Regioselective synthesis of dispiro[1 H-indene-2,3′-pyrrolidine-2′,3″-[3 H]indole]-1,2″(1″ H)-diones of potential anti-tumor properties

Abstract

1,3-Dipolar cycloaddition reaction of 2-(arylmethylene)-2,3-dihydro-1 H-inden-1-ones 1a– g with non-stabilized azomethine ylides, generated in situ via decarboxylative condensation of isatins 2a, b and sarcosine ( 3) afforded dispiro[1 H-indene-2,3′-pyrrolidine-2′,3″-[3 H]indole]-1,2″(1″ H)-diones 4a– n and not the isomeric forms dispiro[1 H-indene-2,4′-pyrrolidine-2′,3″-[3 H]indole]-1,2″(1″ H)-diones 5 in a highly regioselective manner.
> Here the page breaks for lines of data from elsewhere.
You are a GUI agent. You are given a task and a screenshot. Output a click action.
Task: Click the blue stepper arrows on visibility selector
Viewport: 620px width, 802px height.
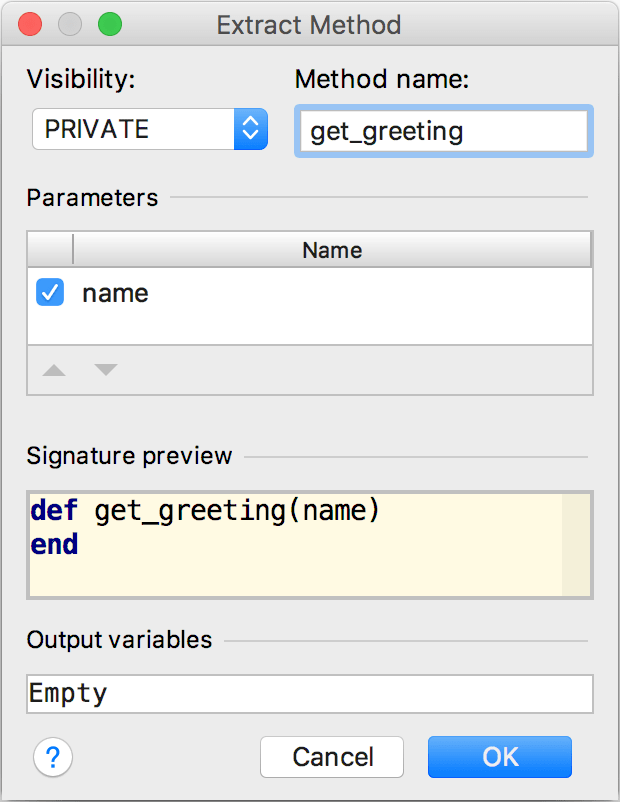click(251, 129)
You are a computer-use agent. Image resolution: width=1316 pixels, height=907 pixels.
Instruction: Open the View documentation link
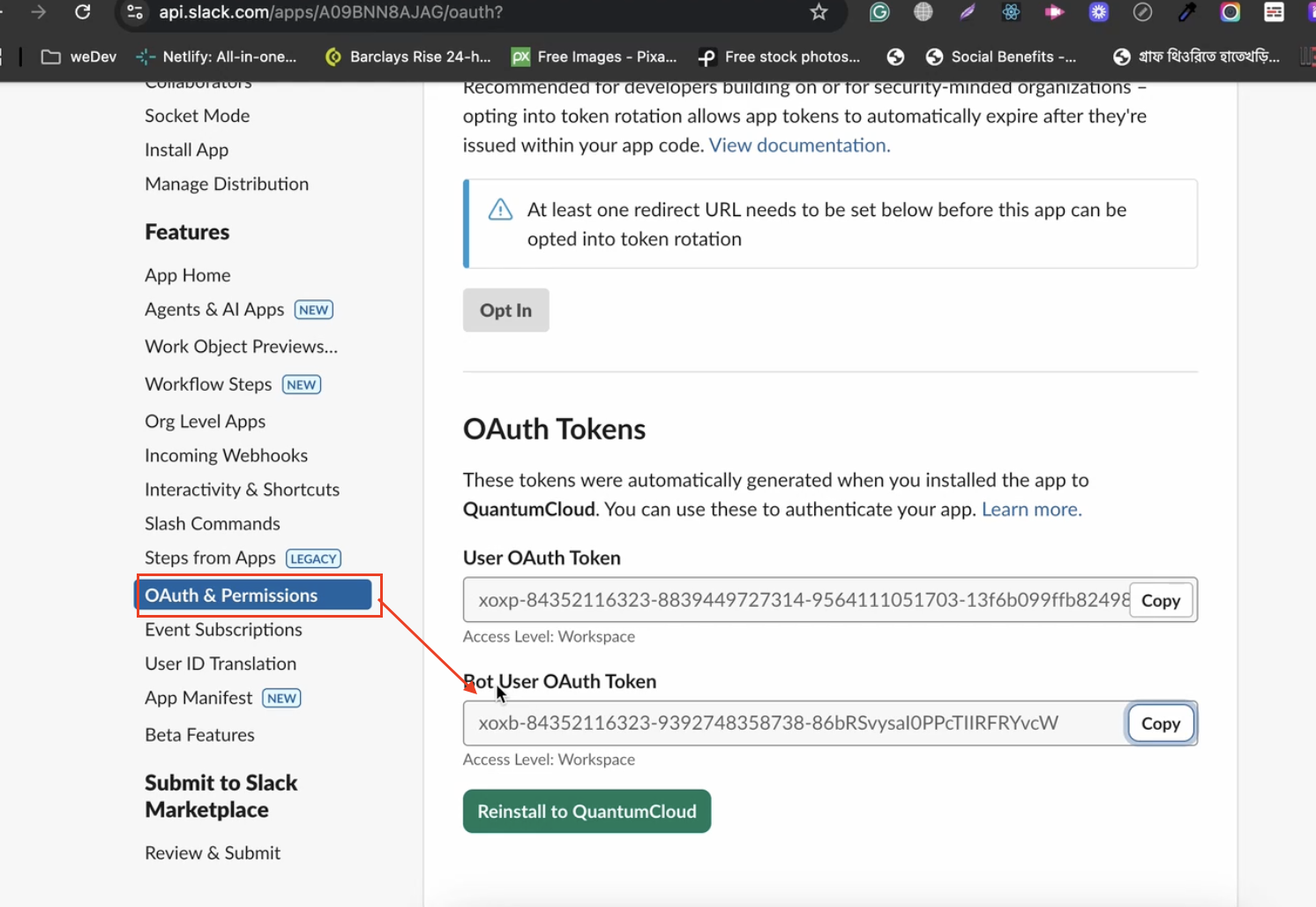pos(799,146)
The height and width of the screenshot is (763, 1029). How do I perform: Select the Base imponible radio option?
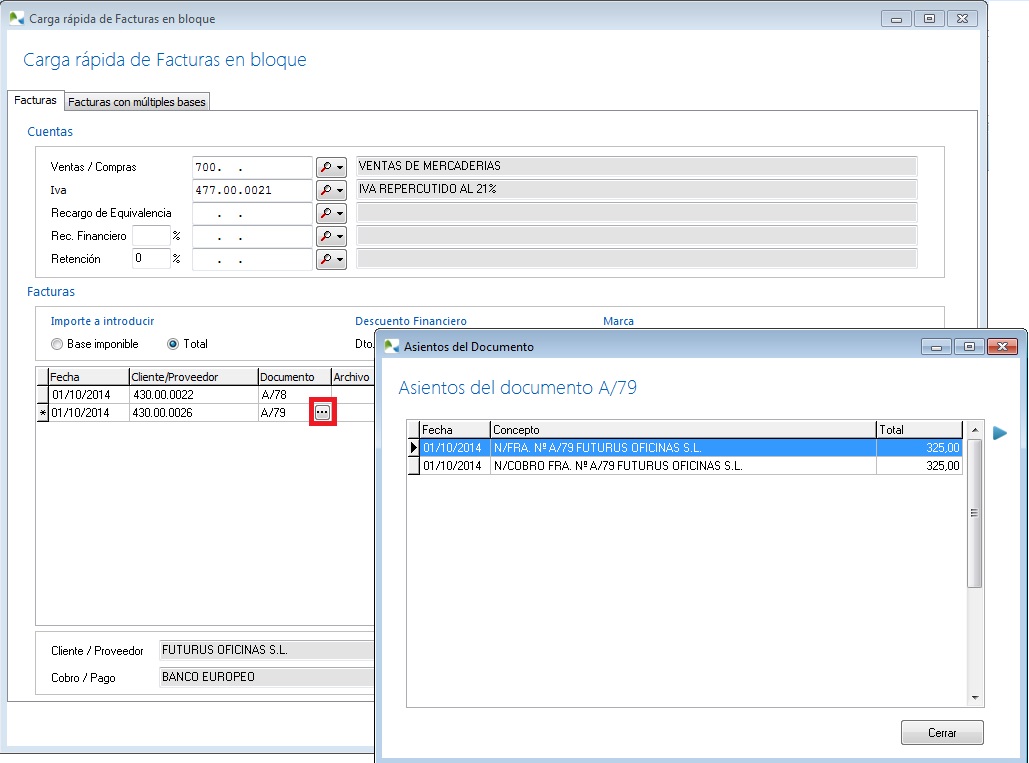point(57,344)
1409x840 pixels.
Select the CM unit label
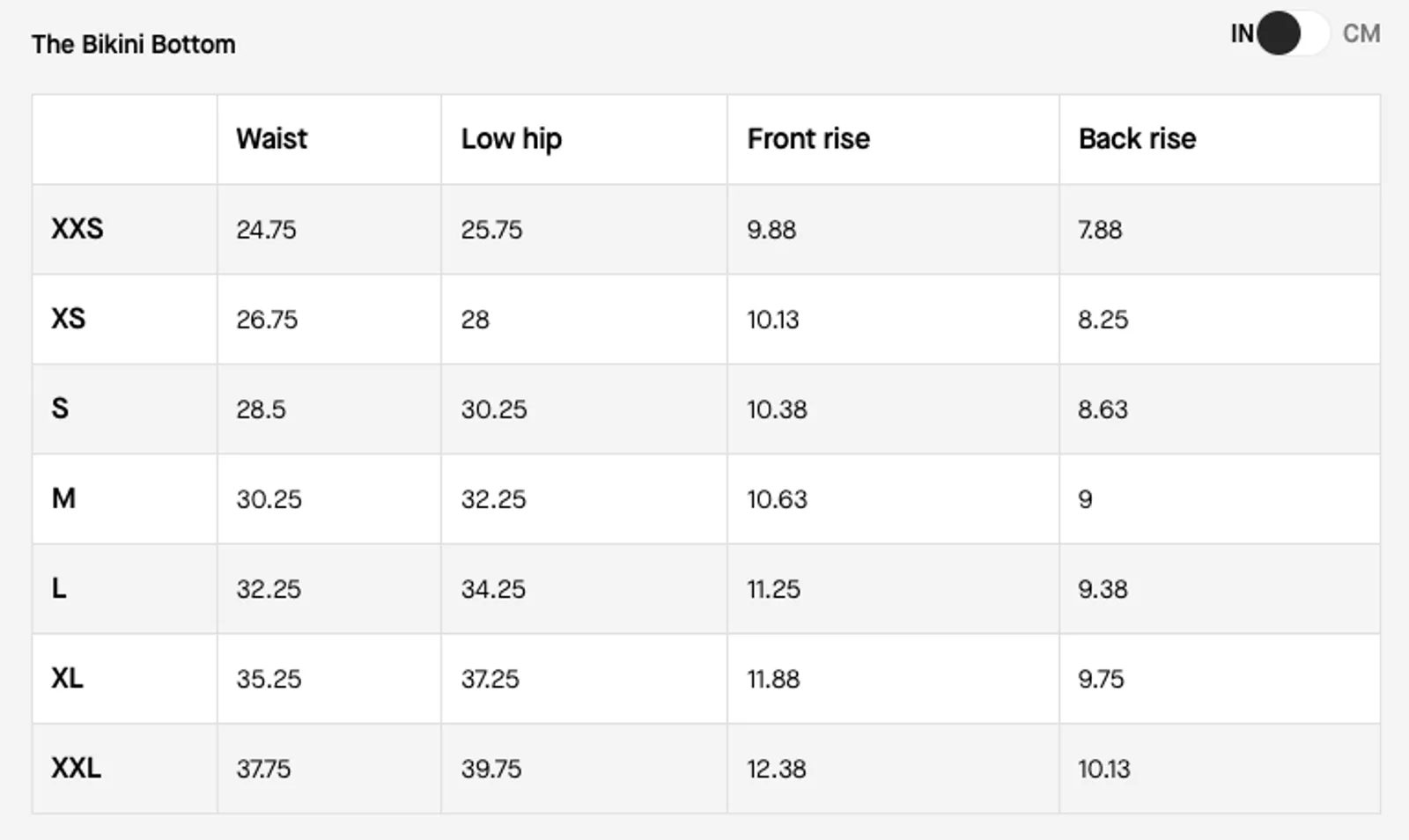[1361, 33]
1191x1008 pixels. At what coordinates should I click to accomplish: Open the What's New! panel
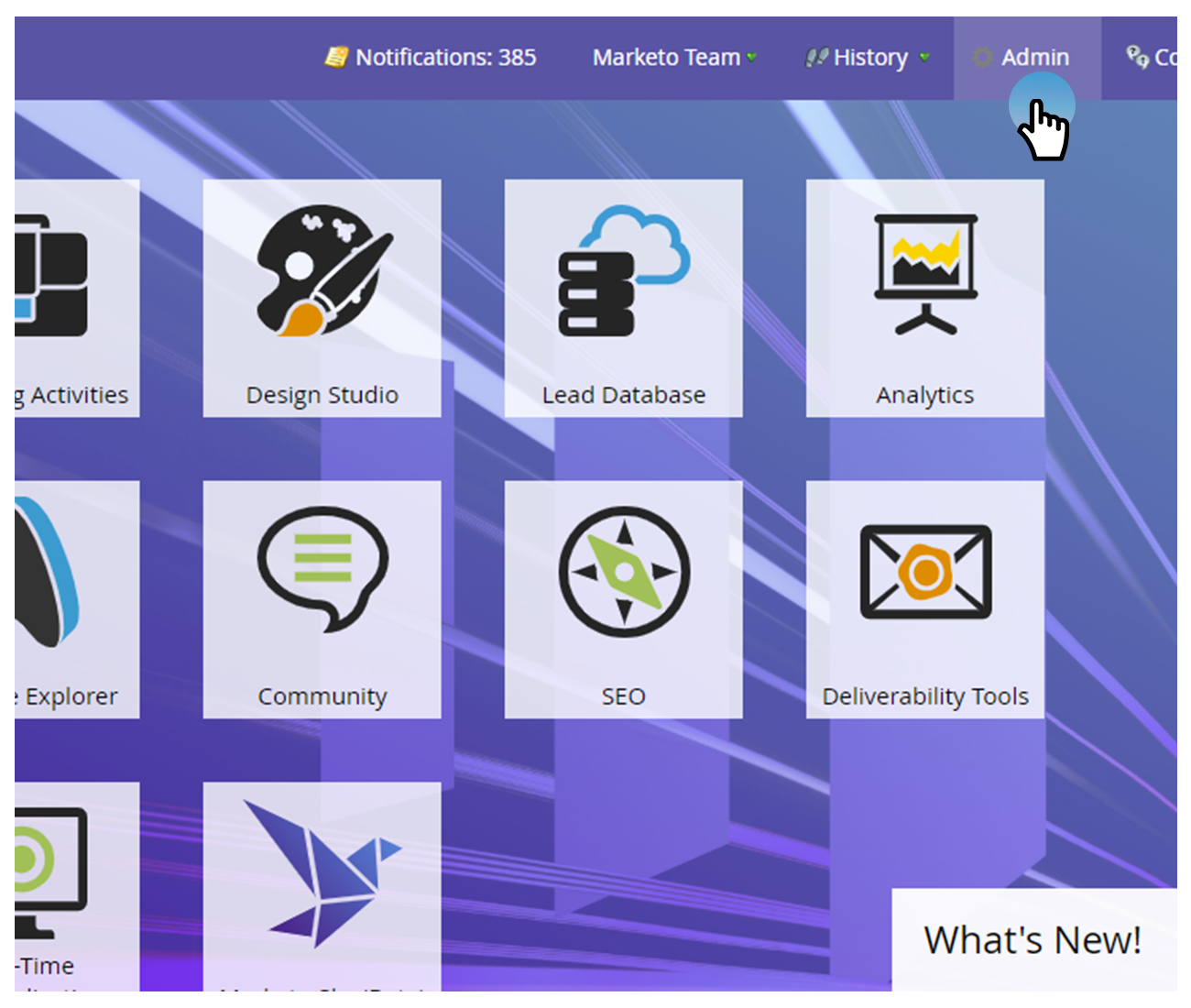[1033, 940]
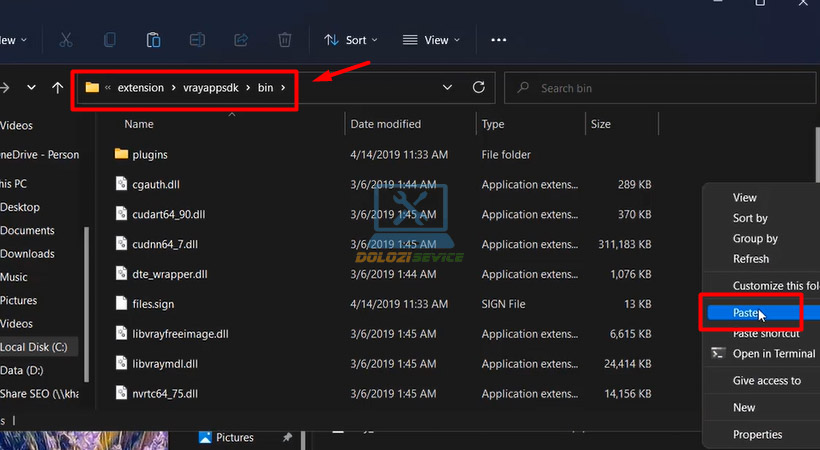Open the plugins folder
Viewport: 820px width, 450px height.
click(149, 155)
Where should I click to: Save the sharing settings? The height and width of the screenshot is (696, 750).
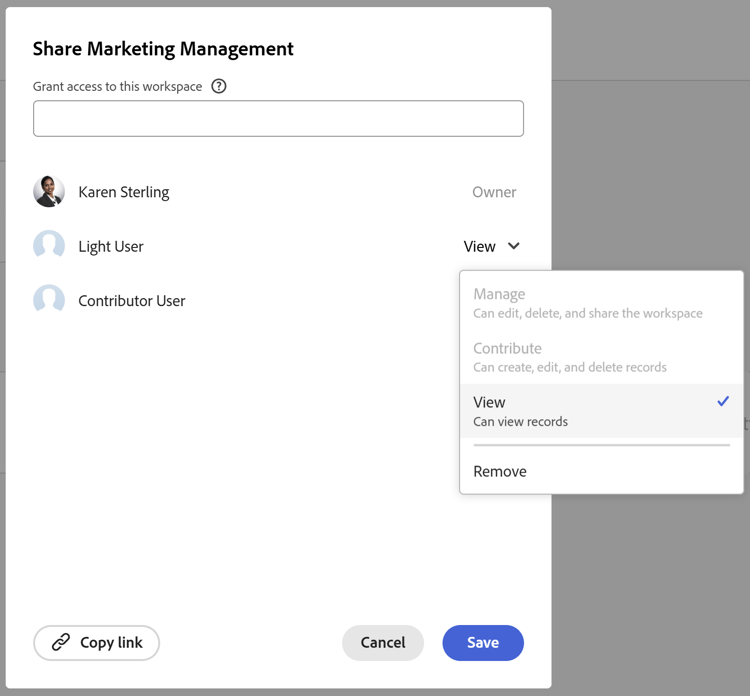click(x=483, y=643)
Anti-tumor activity screening for the synthesized compounds ( 4c, d, i– l) at a dose of 10 μM utilizing 56 different human tumor cell lines representing, leukemia, melanoma and cancers of the lung, colon, brain, ovary, breast, prostate and kidney was carried out. All the tested compounds exhibit promising anti-tumor activity against SK-MEL-2 (melanoma) cell line. Anti-inflammatory activity of the prepared compounds was determined in vivo by the acute carrageenan-induced paw oedema in rats. Many of the prepared compounds exhibit considerable anti-inflammatory properties “at a dose of 50 mg/kg body weight”, especially 4a and 4m which reveal remarkable activities relative to indomethacin which was used as a reference standard in this study.